Technology July/August 2009

The Rating Game

The spread of Internet rankings and reviews is freeing consumers to focus on the decisions that matter

Image: Jason Schneider

Rich Barton, a superstar of the Internet era, settles across from me in a coffee shop in Centreville, Virginia, looking like a 1950s sitcom dad—glasses, preppy haircut, V-neck sweater. He built Expedia in the 1990s, co-founded the real-estate site Zillow in 2005, and most recently launched Glassdoor.com, which lets employees grade their workplaces for the public to see. When I wonder what Barton might get into next, he leans forward to tell me his investment mantra: “If it can be rated, it will be rated,” he says.

Sounds so absurdly evident, yet it’s so big. Customers rate hotels and restaurants on Web sites like TripAdvisor and Yelp. College students dive into RateMyProfessors.com before signing up for courses. Readers rate books on Amazon.com. In 2007, the Pew Internet & American Life Project found that about one-third of all American Internet users rated something online.

But rating is about to spread like a pandemic. Everything—everyone—will get rated by Web users. You. Me. The dentist. All the hairstylists in town. The sermons in every place of worship. Youth soccer coaches. Lunch meats. Wine. The fact is, on tomorrow’s Internet, everyone will know if you’re a dog.

Web companies will drive a lot of the activity, using it to make money. Zillow just built a way to rate mortgage brokers alongside its information about housing prices, hoping to draw more house shoppers, who are targets for ads from Home Depot and Snapper lawn mowers. In other cases, online ratings will be less about business and will arise out of need or passion. Tom Seery says he started RealSelf.com to rate plastic surgeries, after his wife found it easier to get information about hotel towels than about a $2,000 laser skin treatment.

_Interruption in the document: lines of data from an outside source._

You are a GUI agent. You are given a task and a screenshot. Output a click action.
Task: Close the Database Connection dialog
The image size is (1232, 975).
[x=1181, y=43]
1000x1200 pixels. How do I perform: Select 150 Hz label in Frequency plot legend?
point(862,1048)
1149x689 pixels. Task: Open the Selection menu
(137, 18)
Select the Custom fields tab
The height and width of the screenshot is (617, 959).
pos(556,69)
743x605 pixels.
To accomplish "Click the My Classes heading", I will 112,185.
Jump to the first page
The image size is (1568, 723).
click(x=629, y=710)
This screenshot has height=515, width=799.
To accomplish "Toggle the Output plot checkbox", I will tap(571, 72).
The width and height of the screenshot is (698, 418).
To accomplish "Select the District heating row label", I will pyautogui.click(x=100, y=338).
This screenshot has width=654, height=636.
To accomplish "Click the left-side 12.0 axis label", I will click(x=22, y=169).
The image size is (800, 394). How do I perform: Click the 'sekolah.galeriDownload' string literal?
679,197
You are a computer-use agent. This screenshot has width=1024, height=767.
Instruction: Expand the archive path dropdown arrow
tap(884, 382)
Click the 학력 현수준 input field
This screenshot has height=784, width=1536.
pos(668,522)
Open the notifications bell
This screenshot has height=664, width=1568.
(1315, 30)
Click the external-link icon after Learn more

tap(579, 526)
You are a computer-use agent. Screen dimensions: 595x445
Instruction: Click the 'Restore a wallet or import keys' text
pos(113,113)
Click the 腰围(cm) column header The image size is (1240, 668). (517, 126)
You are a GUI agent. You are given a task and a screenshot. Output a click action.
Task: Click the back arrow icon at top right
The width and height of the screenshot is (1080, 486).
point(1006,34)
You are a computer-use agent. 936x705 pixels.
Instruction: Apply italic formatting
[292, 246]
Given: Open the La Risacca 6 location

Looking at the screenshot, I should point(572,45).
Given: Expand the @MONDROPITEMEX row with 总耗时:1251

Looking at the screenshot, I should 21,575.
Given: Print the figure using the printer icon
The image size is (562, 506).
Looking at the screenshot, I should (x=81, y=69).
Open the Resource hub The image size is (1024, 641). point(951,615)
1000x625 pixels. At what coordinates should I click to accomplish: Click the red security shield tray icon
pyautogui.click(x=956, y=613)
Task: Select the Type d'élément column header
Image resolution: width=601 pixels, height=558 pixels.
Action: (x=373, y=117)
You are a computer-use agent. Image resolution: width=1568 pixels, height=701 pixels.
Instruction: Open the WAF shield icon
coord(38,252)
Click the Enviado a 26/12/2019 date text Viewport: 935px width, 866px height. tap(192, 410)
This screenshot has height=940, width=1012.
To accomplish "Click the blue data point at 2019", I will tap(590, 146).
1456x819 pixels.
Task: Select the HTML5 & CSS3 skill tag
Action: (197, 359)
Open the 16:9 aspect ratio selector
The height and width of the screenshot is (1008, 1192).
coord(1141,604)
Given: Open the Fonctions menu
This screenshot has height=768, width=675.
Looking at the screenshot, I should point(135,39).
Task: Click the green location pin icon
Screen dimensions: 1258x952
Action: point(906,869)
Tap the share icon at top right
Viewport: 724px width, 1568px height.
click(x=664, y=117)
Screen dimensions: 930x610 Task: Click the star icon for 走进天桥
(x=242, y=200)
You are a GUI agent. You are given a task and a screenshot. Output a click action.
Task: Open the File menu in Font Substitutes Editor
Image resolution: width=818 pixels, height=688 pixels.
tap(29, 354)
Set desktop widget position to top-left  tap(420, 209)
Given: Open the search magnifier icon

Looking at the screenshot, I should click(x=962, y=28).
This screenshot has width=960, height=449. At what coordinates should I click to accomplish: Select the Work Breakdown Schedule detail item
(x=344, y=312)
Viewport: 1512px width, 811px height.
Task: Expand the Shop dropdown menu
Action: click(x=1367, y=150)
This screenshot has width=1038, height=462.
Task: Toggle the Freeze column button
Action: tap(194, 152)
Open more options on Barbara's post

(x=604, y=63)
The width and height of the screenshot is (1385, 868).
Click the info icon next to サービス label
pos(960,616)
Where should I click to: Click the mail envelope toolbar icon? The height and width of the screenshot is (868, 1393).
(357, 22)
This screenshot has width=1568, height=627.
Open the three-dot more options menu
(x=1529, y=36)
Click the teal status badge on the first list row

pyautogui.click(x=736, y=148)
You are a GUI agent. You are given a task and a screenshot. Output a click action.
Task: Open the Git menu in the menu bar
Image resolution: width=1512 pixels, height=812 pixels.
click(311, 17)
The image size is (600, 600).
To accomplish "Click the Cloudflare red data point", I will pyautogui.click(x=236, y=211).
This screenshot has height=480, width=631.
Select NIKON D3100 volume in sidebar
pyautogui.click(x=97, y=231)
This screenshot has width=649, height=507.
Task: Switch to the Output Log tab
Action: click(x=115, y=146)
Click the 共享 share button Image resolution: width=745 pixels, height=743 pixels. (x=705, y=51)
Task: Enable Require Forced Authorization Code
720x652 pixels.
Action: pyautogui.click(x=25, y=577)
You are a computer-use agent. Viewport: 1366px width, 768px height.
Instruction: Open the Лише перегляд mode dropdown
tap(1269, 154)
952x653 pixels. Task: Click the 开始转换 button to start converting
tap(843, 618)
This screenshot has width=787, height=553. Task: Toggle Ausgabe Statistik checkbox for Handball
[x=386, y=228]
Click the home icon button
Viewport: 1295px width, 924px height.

The proliferation in ratings is already changing societal dynamics. Look at its impact on the relationship between doctors and patients. According to Pew, 47 percent of Internet users now search online for information about doctors. Ratings, though still just a trickle, are increasingly part of that information. Now, if a medical practice routinely leaves patients in the waiting room for two hours—or leaves a spare scalpel in someone’s abdomen—the whole world will know. The power shift ticks off doctors so much, about 2,000 have turned to a company called Medical Justice, which offers advice about using legal and bullying tactics to stop doctor ratings. (Predictably, lawyers have sued—so far unsuccessfully—to shut down Avvo, a lawyer-rating site.)

Today’s ratings are only the raw material for what’s to come. Rearden Commerce’s Web-based personal assistant already helps employees in corporations like ConAgra make travel plans, by quizzing them about their age, income, job, family situation, lifestyle, and preferences like favorite types of restaurants. (JPMorgan Chase will roll out a Rearden-based travel adviser to its credit-card customers later this year.) The next step, says Rearden CEO Patrick Grady, is to pull in ratings from all over the Web and mash them up with anonymous information from Rearden users. Then, if a beef-loving cat-litter salesman is traveling to Dallas, the system can recommend a top-rated steak house where other cat-litter reps have had luck taking pet-shop owners to close deals.

“You’ll see more passive ratings turned into active suggestions by software that runs behind these sites,” Rich Barton says. “It’s a hard problem to get right, but it will be super-compelling.”

But the ratings game still faces, well, a few challenges. I talked to Dartmouth about RateMyProfessors, and was told that the site’s ratings often don’t match Dartmouth’s more rigorous survey results, in part because contributors to RateMyProfessors score teachers on some nontraditional criteria—like “hotness” and “easiness.” Yelp has been accused of not being transparent about how it filters ratings and reviews; anonymous bad ratings might come from the rated business’s competitors.

In theory, though, the more technology can help with decisions, the better life will be. Guided by ratings and personalized suggestions, I’ll more likely end up doing things I enjoy and using professionals who do their jobs well. On the other end, I won’t waste so much time or money trying to find the right kickboxing class or financial adviser. I can then devote my brain cells to higher-level problems the Web can’t yet solve, like how to get my teenagers to clean their rooms.

Kevin Maney is the author of Trade-Off: Why Some Things Catch On, and Others Don’t.